Exercise goal: Look through the data below and extract, unchanged, the lines from the one that contains "Image resolution: width=163, height=2576." to the one that contains "Home (13, 95)", both included.

Records for this exercise:
# # # #

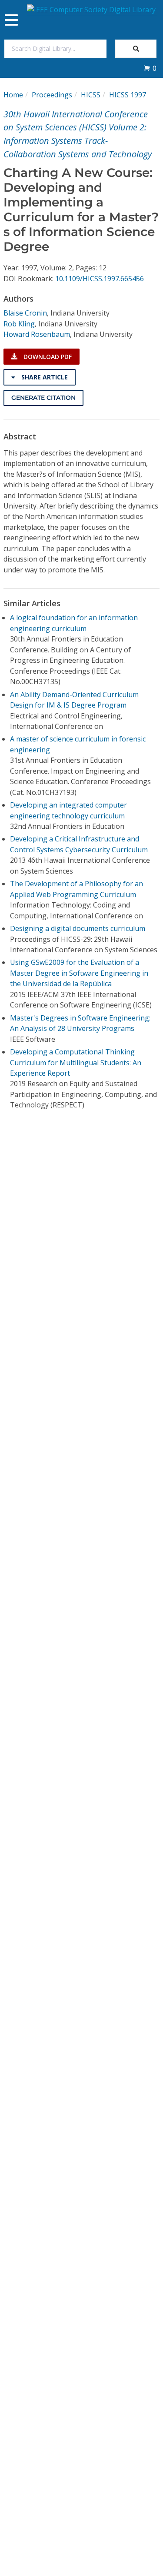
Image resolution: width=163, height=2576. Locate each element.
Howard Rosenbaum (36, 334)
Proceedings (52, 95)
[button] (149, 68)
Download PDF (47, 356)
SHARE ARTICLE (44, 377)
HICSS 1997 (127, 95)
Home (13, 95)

# # # #

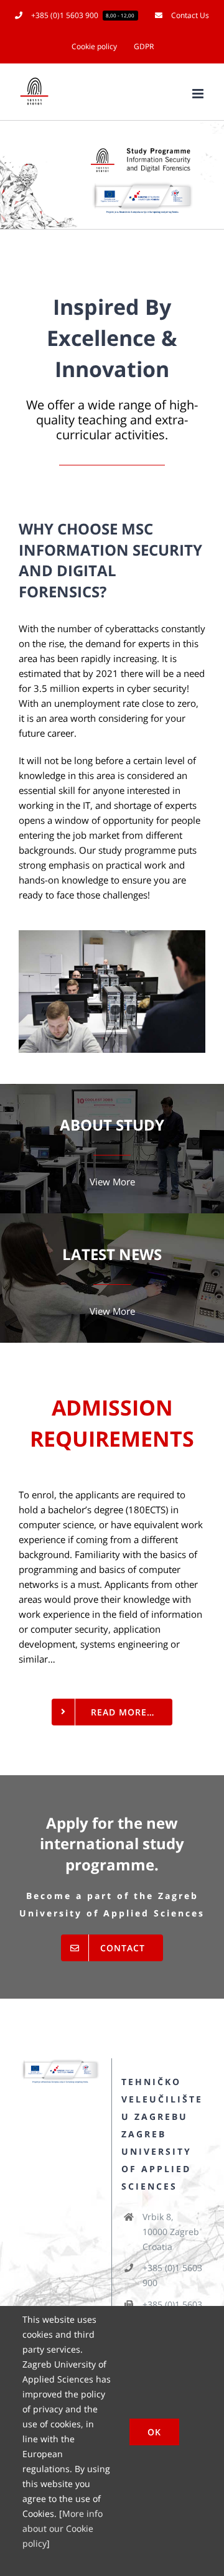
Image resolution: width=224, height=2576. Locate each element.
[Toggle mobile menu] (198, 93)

# # # #

Solution to this task:
Image resolution: width=163, height=2576. Locate each element.
Howard Rosenbaum (36, 334)
Proceedings (52, 95)
[button] (149, 68)
Download PDF (47, 356)
SHARE ARTICLE (44, 377)
HICSS 1997 (127, 95)
Home (13, 95)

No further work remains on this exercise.